APA Reference of Book:
Piper, W. (1961). The little engine that could. New York, NY : Platt & Munk.
This book reminded me a lot of the types of stories I used to read with my mom before bed. This story shows children the power of optimism, perseverance, how important it is to be kind, and the negative impact of pride. While the story can be repetitive, especially if you find yourself with a child who loves to re-read stories, it is worth the read. Personally, I like that it is simple and a little repetitive. The repetition can come in handy if you are reading it to a group of children because it gives them ample opportunity to say key phrases along with the reader. Also, while the illustrations are reminiscent of the time when the book was written, I still think that they still look wonderful. The book is very colorful and sure to capture the reader’s attention.

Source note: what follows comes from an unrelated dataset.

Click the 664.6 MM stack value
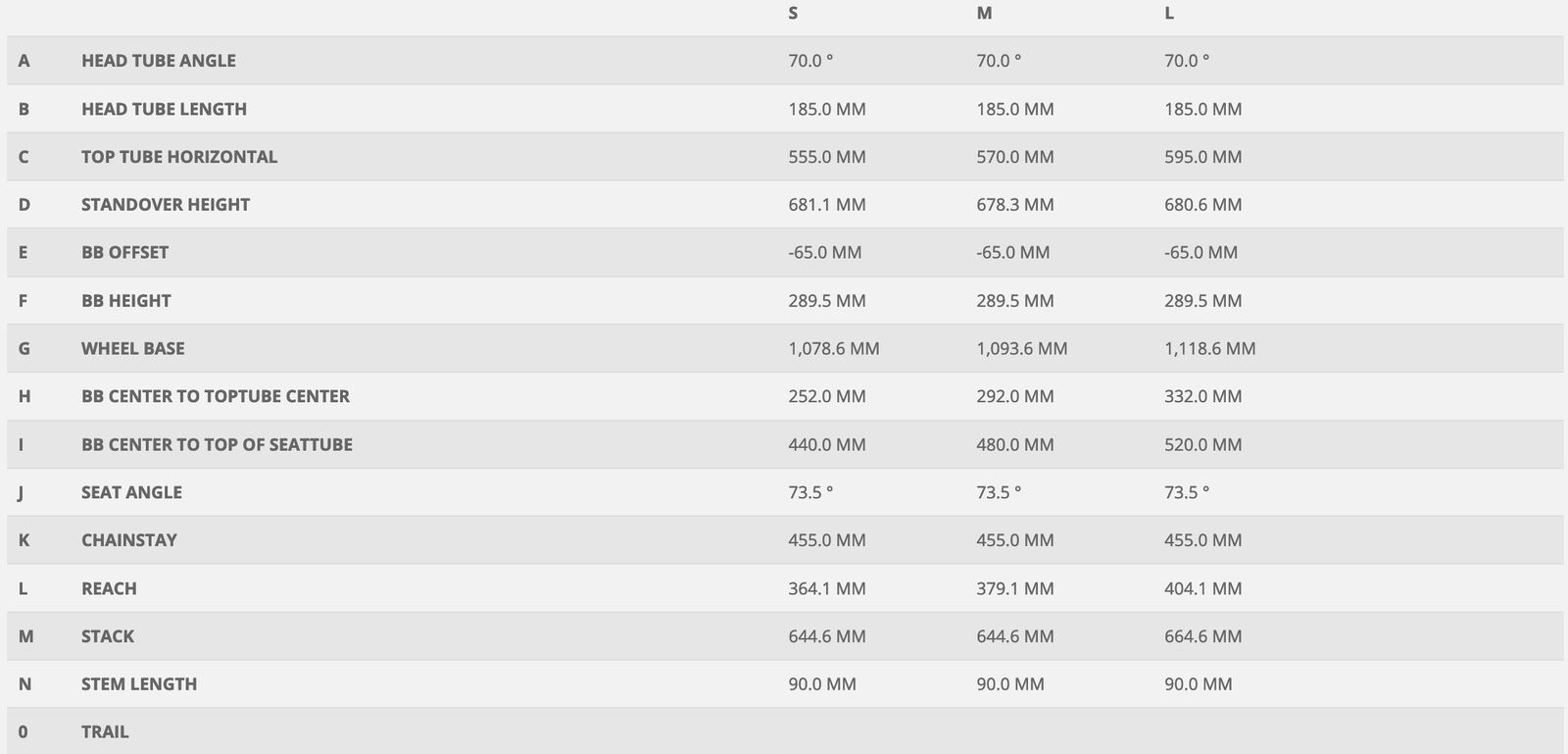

“Long (I Dream of Trains ) pays respectful homage to George and Doris Hauman’s compositions in his visual interpretation of the classic tale of determination and perseverance, first published in 1930. Yet the artist adds a lushness to the spreads and injects even more personality into the characters; he uses the larger format to play up the vistas of mountain and valley that pose such a challenge to the engines on this route, and gives “the funniest little toy clown you ever saw” a starring role. A cheerful purple elephant whose eyes droop as one engine after another declines to pull their load, a pair of pull-toys containing curious giraffes (their necks bow in disappointment) and a cuddly, expressive stuffed monkey are among the supporting cast. The spacious spreads also allow for a more dramatic flow of the text (the original often broke a paragraph in the middle of a climactic moment). Long adorns the different engines with wry human characteristics. The cowcatcher of the haughty Shiny New Engine resembles teeth exposed by a snarl, while the Rusty Old Engine (who says, “I can not. I can not”) sports a smokestack in the shape of a dilapidated top hat, a mop of gray hair and a monocle. The pièce de résistance is the brave Little Blue Engine that could, with bright blue eyes in place of windows, a wide smile and—while chugging up that daunting mountain—a pink tongue protruding from her mouth. Both faithful fans and newcomers will enjoy this triumphant ride and eagerly climb aboard for repeat excursions.”
(2005, August 22,). [Review of the book The little engine that could, by W. Piper]. Publishers Weekly. Retrieved from: http://www.publishersweekly.com/978-0-399-24467-4
Hold a design a train contest. I would let the children design and build their own train using a variety of materials and then place the trains around the library for patrons to vote on.